Beantworte bitte anhand des Textes über Flüchtlinge aus der Ukraine diese Fragen:
(a) Wie viele Schutzsuchende soll die Schweiz laut dem offenen Brief aufnehmen?
(b) Wie gross ist die ukrainische Diaspora in der Schweiz gemäss SEM?
(c) Wie viele Gesuche von Ukrainerinnen und Ukrainern waren Ende 2021 in der Schweiz hängig?

Textauszug:
++++
- Die Schweiz soll Flüchtlinge aus der Ukraine aufnehmen, fordern mehrere Organisationen in einem offenen Brief an den Bundesrat, aber auch namhafte Politiker und die Teilnehmer der Friedensdemo am Samstag.
- Die Forderung stösst bei Justizministerin Karin Keller-Sutter auf offene Ohren.
- Gemäss aktueller Schätzung des Bundes könnten ein paar hundert oder ein- bis zweitausend Menschen in der Schweiz Zuflucht suchen.
Dabei käme es auf die Dauer und Intensität des Kriegs an, so das Staatssekretariat für Migration (SEM). Mit ihrer Schätzung von zweitausend flüchtenden Menschen liegt das SEM weit unter der Aufnahme-Forderung der Organisationen: Der offene Brief von linken Jungparteien, den Grünen und Organisationen, wie Solidarité sans frontières und Campax, nennt eine konkrete Zahl: Die Schweiz soll 10'000 Schutzsuchende aus der ukrainischen Krisenregion aufnehmen.
Befürworter aus der Politik
Der Zürcher SP Ständerat Daniel Jositsch nennt zwar keine konkrete Zahl, er fordert die Justizministerin aber ebenfalls auf, Flüchtenden aus der Ukraine Schutz zu gewähren.
Die Forderung stösst bei Justizministerin Karin Keller Sutter auf offene Ohren. Wenige Stunden nach Jositschs Aufruf erklärte die FDP-Bundesrätin an einer anderen Medienkonferenz: «Wir werden eng mit den Schengenstaaten schauen, wie wir helfen können. Es braucht eine gesamteuropäische Solidarität.»
Die Schweiz werde sich an dieser gesamteuropäischen Solidarität beteiligen, sagte Keller-Sutter weiter. «Die Schweiz ist auf Ukrainerinnen und Ukrainer vorbereitet, die hier Schutz suchen.»
SEM erwartet Fluchtströme erst in Nachbarländer
Kurz- und mittelfristig dürften sich Flüchtlinge aus der Ukraine vor allem in die EU-Staaten Polen, Slowakei, Ungarn und Rumänien begeben, zu denen direkte Landesgrenzen bestehen, sagt das Staatssekretariat für Migration (SEM) auf Anfrage der Nachrichtenagentur Keystone-SDA am Samstag.
Danach dürften vor allem jene Staaten betroffen sein, in denen bereits heute viele Ukrainerinnen und Ukrainer leben. In der Schweiz ist die ukrainische Diaspora gemäss SEM im europäischen Vergleich mit rund 7000 Personen vergleichsweise klein. Aufgrund der unklaren und sich rasch verändernden Lage in der Ukraine könne keine abschliessenden Beurteilungen vorgenommen werden, die Situation werde laufend analysiert.
Schweiz ist vorbereitet
Die Schweiz sei gewillt, sich solidarisch zu zeigen, heisst es auch beim SEM weiter. Das Asyl-System der Schweiz sei grundsätzlich auf Schwankungen ausgerichtet. Für den Fall grösserer Migrationsbewegungen sei eine Notfallplanung vorhanden.
Bereits am Donnerstag hatte das SEM angesichts der Ereignisse entschieden, die derzeit hängigen Asylgesuche von ukrainischen Staatsangehörigen zu sistieren und vorerst keinen Entscheid zu fällen. Ob die Asyl- und Wegweisungspraxis angepasst wird, kann gemäss SEM noch nicht gesagt werden. Ende 2021 waren in der Schweiz 116 Gesuche von Ukrainerinnen und Ukrainer hängig.
++++
Datenblock:
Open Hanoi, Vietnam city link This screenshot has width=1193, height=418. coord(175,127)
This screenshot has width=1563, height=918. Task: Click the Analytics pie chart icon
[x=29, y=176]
++++
Ergebnis der Aufgabe:
(a) 10'000
(b) Rund 7000 Personen
(c) 116